Читаем Лето на водах полностью

Кавалергарды оберегали честь полка, как они её понимали, и собственное душевное спокойствие. Но этим же они оберегали и Лермонтова, как бы вычеркнув из дела важное, отягчающее вину подсудимого обстоятельство: авторство, пусть и в прошлом, нашумевших «непозволительных стихов».

Подводившая многих формула «по совокупности проступков» Лермонтову больше не угрожала.

И хотя суд, собственно, ещё и не начинался, Лермонтов переступил с ноги на ногу и облегчённо вздохнул.

9


В тот день, шестнадцатого марта, допроса по существу дела так и не состоялось: судьи забыли представить Лермонтова на медицинское освидетельствование, а без официальной справки об этом затруднялось судоговорение, поскольку речь должна была пойти о дуэли.

Полетика, с явным облегчением, приказал вернуть Лермонтова на гауптвахту. Это облегчение чувствовали и остальные кавалергарды, и сам Лермонтов, и только жандармский поручик с трудом сдерживал свою досаду и разочарование.

В следующий раз жандармы подвезли Лермонтова прямо к лазарету. В приёмном покое нетерпеливо похаживал по гладкому кафельному полу щеголеватый поручик Самсонов, а в углу, у окна, на некрашеных табуретах сидели Бетанкур и Апраксин, о чём-то лениво переговариваясь. Когда Лермонтов, сопровождаемый конвоиром, вошёл, они поднялись, и Бетанкур как-то уж очень просто, не по-судейски и не по-военному, сказал:

   — Пойдёмте к доктору.

Лермонтов молча скинул шинель и шляпу на табурет и пошёл за кавалергардами и жандармом.

В кабинете их встретил штаб-лекарь Кавалергардского полка надворный советник Дубницкий в небрежно накинутом поверх мундира белом халате. Лермонтов знал и его: в лагерях, в Красном Селе, Дубницкий обычно дежурил на скачках во время офицерских заездов на тот случай, если бы кто-нибудь разбился.

   — Э-э, какой знаменитый наездник к нам пожаловал... — весело начал он, тоже узнав Лермонтова, но при виде голубого мундира сразу же осёкся. — Раздевайтесь, пожалуйста, — обратился он к Лермонтову уже более официальным тоном.

Лермонтов неохотно, но торопливо и, как ему казалось, униженно стал расстёгивать крючки и пуговицы на вицмундире, а скинув его, заколебался и белую тонкую рубашку снял только после того, как Дубницкий остановил на нём выжидательный взгляд.

   — Ну-с, покажите-ка, где на вас расписался французик? — снова шутливо заговорил Дубницкий.

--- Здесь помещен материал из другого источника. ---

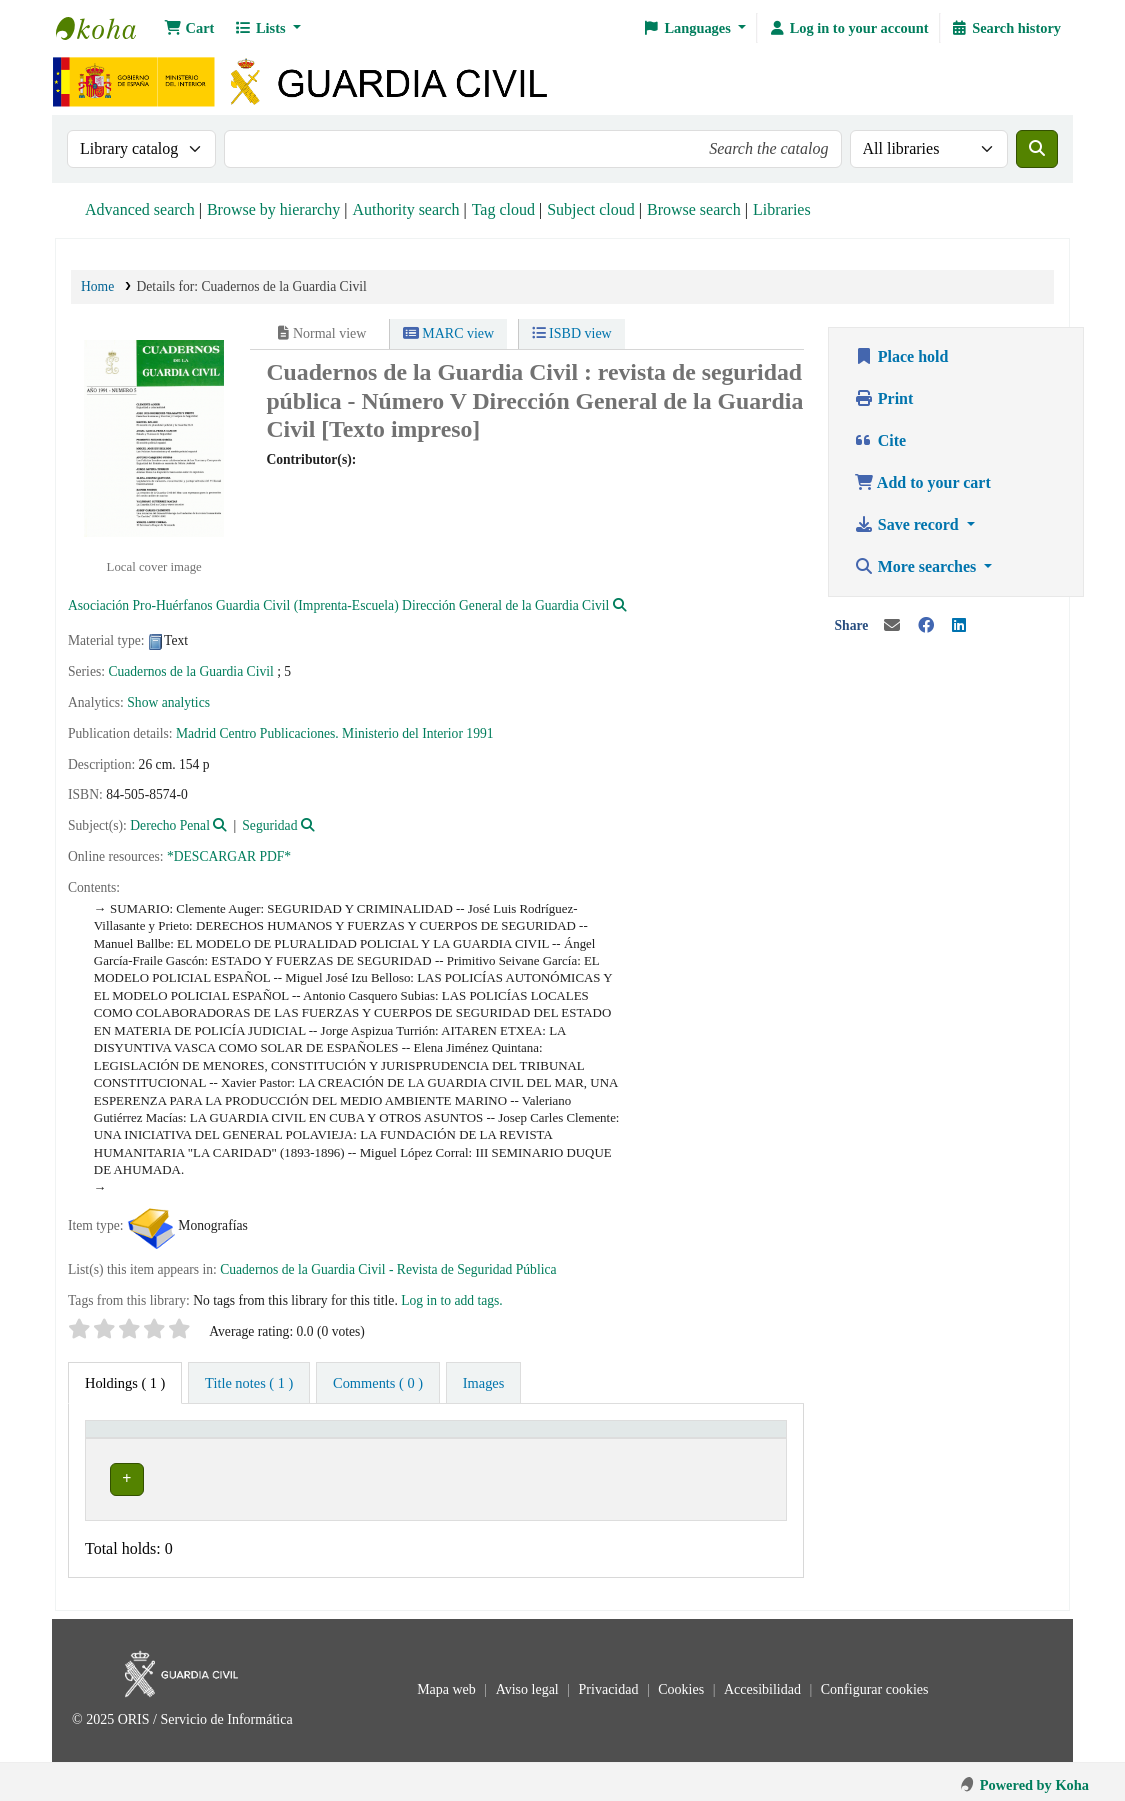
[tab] (249, 1383)
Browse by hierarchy (273, 209)
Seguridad (269, 825)
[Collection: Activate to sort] (476, 1439)
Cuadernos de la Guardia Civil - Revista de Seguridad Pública (388, 1269)
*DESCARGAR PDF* (229, 856)
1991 (479, 733)
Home (97, 286)
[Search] (1037, 149)
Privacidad (610, 1683)
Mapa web (448, 1683)
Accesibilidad (764, 1683)
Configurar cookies (875, 1683)
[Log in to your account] (848, 28)
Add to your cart (922, 482)
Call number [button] (589, 1438)
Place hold (901, 356)
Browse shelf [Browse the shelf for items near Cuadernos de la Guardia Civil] (652, 1476)
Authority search (405, 209)
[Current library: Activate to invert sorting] (249, 1439)
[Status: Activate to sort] (747, 1439)
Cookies (682, 1683)
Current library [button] (142, 1438)
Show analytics (168, 702)
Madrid (196, 733)
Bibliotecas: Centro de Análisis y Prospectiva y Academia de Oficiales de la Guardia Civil (106, 28)
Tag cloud (503, 209)
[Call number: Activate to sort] (624, 1439)
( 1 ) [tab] (125, 1383)
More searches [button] (917, 566)
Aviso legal (529, 1683)
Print (884, 398)
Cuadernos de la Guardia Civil (190, 671)
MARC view (448, 333)
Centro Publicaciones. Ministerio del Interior (341, 733)
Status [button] (734, 1438)
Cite (880, 440)
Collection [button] (452, 1438)
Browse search (694, 209)
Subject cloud (591, 209)
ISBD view (572, 333)
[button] (189, 28)
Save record (908, 524)
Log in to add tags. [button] (452, 1300)
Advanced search (140, 209)
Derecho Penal (170, 825)
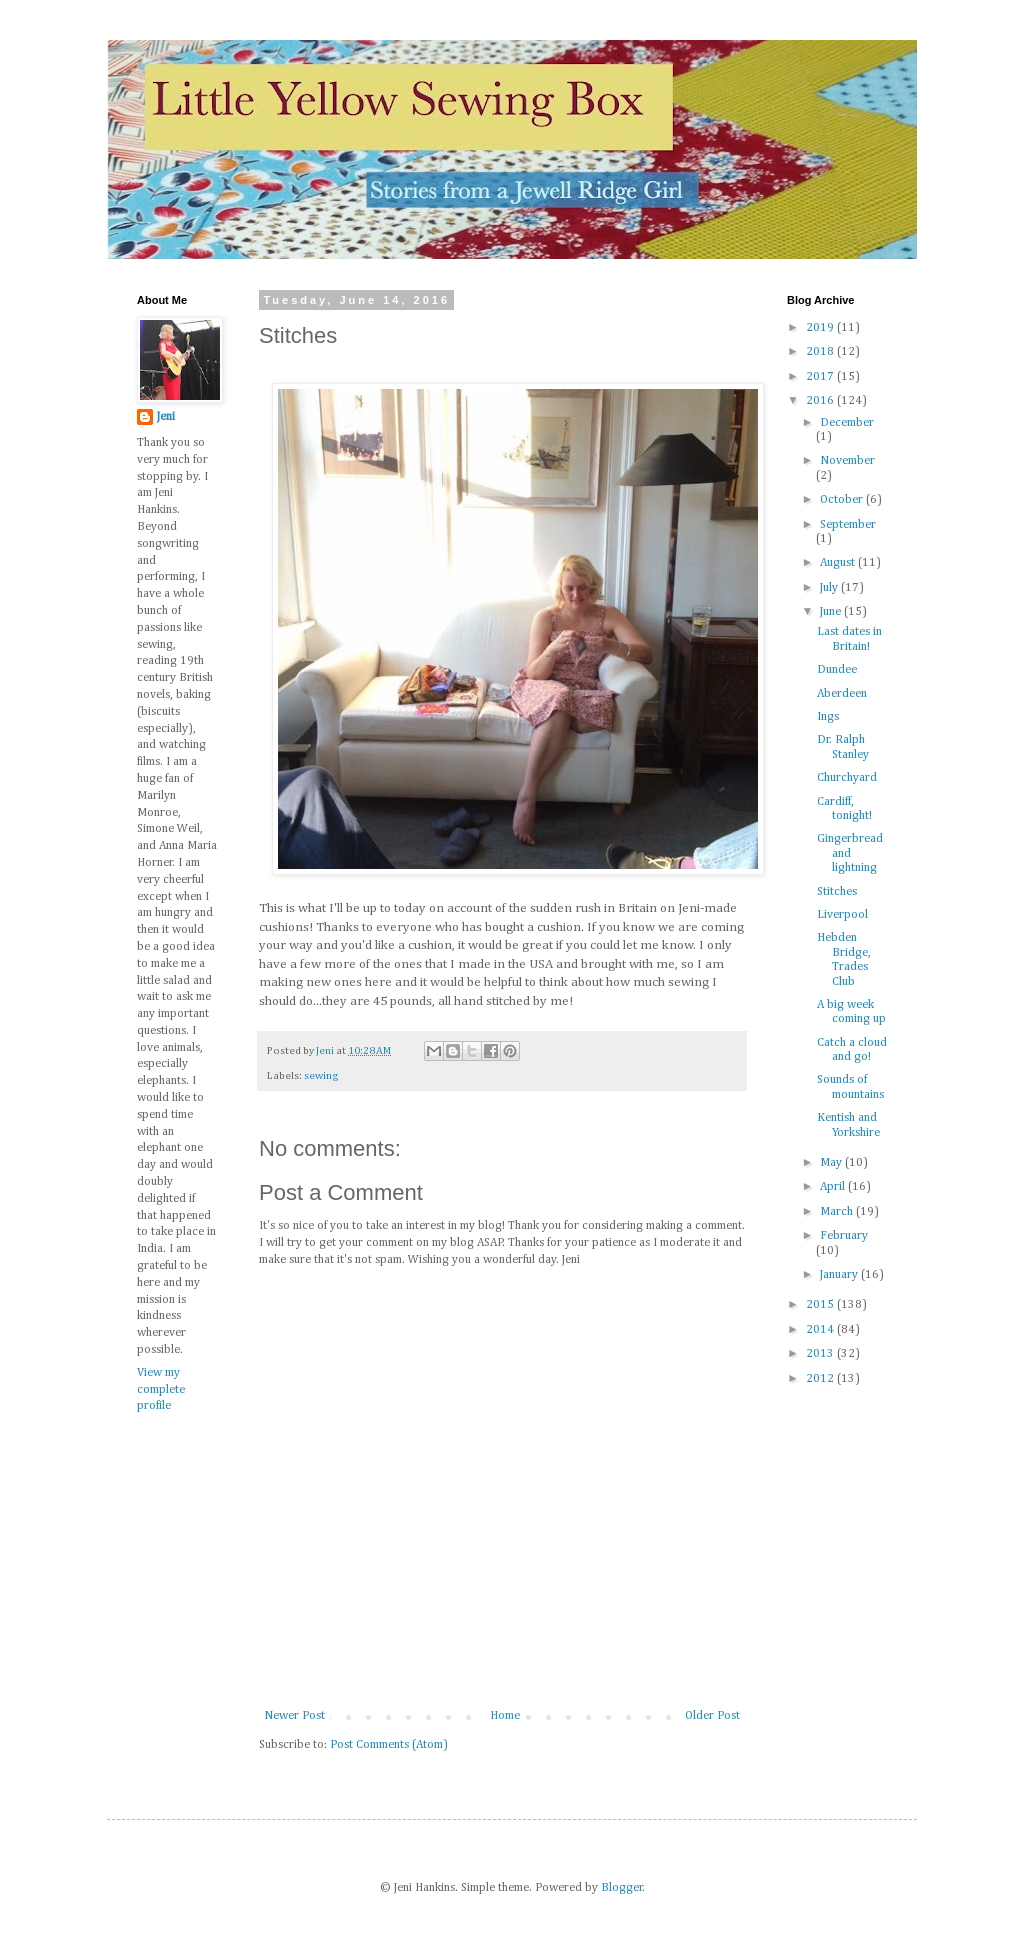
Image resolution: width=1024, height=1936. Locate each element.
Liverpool (842, 915)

Найдя взглядом узкую фиолетовую полоску на груди у Лермонтова, он погладил её холодными пальцами — самыми кончиками, как гладят бумагу, желая узнать, насколько она гладкая. Потом так же погладил и шрам на руке, который был несколько шире и глубже.

   — Пустяки, — сказал он, — почерк детский. Не так ли, Альфонс Августинович? А вы как считаете, граф?

Дубницкий повернулся к сослуживцам, нарочно не обращая внимания на жандармского поручика, который, близоруко сощурясь и напустив на себя понимающий вид, тоже разглядывал следы Барантовой шпаги.

   — Нам от вас и нужно только короткое письменное заключение, — неожиданно сухо сказал Бетанкур, и Апраксин кивнул и улыбнулся, смягчая его сухость.

Дубницкий сел к столу.

   — Так за что же вас судят? — поднял он глаза на Лермонтова. — За то, что мало попало? Или за то, что сами отпустили француза целёхоньким?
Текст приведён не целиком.